Python - Different WSGI and ASGI Running Performance
The blog post aims to give an account of the problem statement where I had to compare the performance of different worker modes of gunicorn to be able to come up with the worker mode to be used for different nature of workloads.
This blog demonstrates the working performance of different worker modes in Gunicorn (a Python web server gateway interface HTTP server) for different worker models including sync
, gthread
, gevent
, and ASGI worker mode with Uvicorn and FastAPI for a given spread of server work (mix of CPU + IO ).
The concept here is - we can introduce a dummy workload that simulates some CPU work and some IO (remote API calls) work. One can tune the below test code with the nature of the workload that one is expecting to run i.e. Higher CPU, increase the CPU work time with fake recur_fibo
function OR if there are long tailing API calls and highly bounded IO work - increase the response time of the Latency
response header.
Simplistic Latency Server
Firstly - we need to simulate the external API calls that our server is gonna make. To do this, estimate the total amount of external services IO time. We'll write a latency server to simulate this external IO time. Latency server in golang
as follows:
package main
import (
"fmt"
"log"
"net/http"
"strconv"
"time"
)
func healthHandler(w http.ResponseWriter, r *http.Request) {
fmt.Fprintf(w, "healthy!")
}
func healthWithLatencyHandler(w http.ResponseWriter, r *http.Request) {
str_latency := r.Header.Get("Latency")
latency, _ := strconv.Atoi(str_latency)
time.Sleep(time.Duration(latency) * time.Millisecond)
fmt.Fprintf(w, "%d, healthy!", latency)
}
func main() {
http.HandleFunc("/health", healthHandler)
http.HandleFunc("/healthWithLatency", healthWithLatencyHandler)
fmt.Printf("Server started at port 8080\n")
if err := http.ListenAndServe(":8080", nil); err != nil {
log.Fatal(err)
}
}
As shown above, the healthWithLatencyHandler
function is a HTTP handler that reads the Latency
header value from an incoming request and responds with a delay of v * time.Millisecond
where v
is the value of Latency
. It is used to simulate latency in API responses for testing or debugging purposes.

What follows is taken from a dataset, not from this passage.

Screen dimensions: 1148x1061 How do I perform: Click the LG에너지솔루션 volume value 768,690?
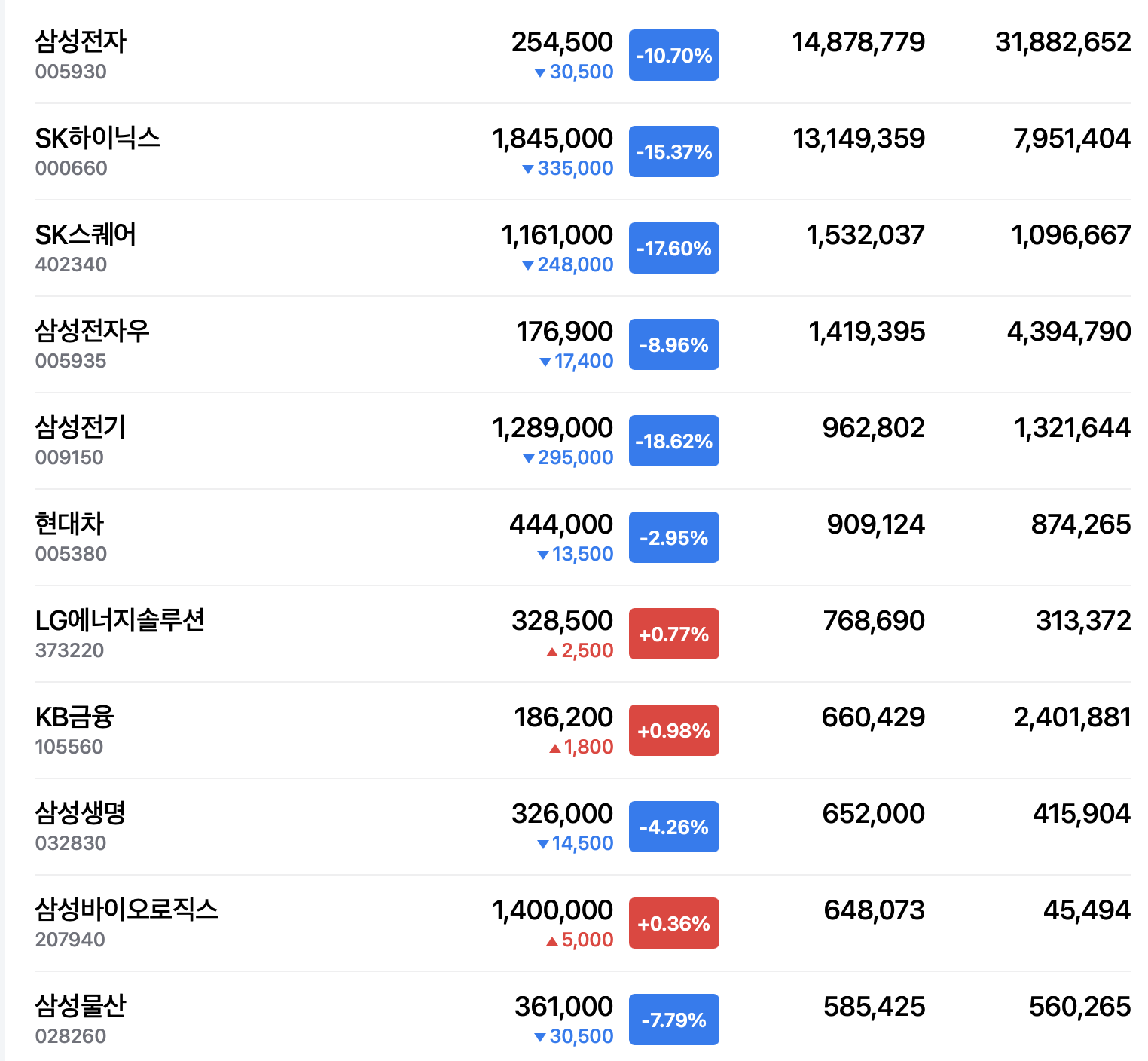pos(874,620)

Flask Server to do some CPU and IO work
Now, we'll write a flask server which will do some CPU bound work and some IO bound work - as follows:
import requests
from flask import Flask
from pprint import pformat
import time
app = Flask(__name__)
LATENCY_SERVER = "<hosted endpoint of above go server>"
# Python program to display the Fibonacci sequence
def recur_fibo(n):
if n <= 1:
return n
else:
return(recur_fibo(n-1) + recur_fibo(n-2))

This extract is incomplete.